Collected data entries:
· · ·
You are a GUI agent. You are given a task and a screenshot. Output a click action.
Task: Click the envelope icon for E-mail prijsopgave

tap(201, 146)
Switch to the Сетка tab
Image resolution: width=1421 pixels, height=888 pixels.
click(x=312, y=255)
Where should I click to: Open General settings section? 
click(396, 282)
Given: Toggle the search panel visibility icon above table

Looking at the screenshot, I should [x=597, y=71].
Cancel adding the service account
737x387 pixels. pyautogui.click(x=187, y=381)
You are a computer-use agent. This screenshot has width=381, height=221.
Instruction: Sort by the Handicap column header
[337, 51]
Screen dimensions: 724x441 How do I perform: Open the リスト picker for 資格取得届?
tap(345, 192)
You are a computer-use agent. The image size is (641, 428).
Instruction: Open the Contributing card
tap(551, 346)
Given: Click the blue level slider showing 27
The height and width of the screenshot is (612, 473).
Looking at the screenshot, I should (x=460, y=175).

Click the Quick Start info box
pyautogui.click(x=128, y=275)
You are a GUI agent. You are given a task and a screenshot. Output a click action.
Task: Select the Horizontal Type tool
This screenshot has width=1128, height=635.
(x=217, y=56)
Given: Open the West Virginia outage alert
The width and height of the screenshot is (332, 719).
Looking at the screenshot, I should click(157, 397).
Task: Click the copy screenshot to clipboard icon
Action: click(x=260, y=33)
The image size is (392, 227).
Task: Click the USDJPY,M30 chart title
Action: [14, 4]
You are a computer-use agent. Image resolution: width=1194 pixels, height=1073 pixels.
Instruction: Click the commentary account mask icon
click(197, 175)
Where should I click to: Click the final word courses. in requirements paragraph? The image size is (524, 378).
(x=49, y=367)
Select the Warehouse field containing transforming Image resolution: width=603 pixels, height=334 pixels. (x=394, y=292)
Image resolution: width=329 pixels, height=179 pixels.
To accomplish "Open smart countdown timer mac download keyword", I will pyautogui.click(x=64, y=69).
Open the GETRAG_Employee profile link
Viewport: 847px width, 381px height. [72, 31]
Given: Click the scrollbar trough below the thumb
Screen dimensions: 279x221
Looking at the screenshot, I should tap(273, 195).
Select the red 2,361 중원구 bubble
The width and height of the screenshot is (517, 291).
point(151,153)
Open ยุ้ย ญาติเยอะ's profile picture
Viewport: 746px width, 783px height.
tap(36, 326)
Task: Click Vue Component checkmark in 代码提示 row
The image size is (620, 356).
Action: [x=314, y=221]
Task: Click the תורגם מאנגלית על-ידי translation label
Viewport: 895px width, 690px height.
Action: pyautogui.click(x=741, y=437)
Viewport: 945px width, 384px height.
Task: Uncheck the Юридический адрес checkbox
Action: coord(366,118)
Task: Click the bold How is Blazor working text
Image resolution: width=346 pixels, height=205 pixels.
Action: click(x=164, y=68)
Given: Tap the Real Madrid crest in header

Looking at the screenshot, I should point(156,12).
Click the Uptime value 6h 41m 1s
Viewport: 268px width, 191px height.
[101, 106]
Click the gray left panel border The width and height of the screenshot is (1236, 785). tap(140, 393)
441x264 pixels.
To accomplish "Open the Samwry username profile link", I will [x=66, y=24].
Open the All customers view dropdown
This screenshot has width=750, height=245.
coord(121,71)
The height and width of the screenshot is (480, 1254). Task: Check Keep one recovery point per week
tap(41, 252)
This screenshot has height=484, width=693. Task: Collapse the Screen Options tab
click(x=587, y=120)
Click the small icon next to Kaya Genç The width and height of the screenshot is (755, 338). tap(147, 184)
· · ·
▸ EXERCISE DESCRIPTION: Check each line of the entries for the word "computer", then state the count alone.

▸ YOUR SOLUTION: 3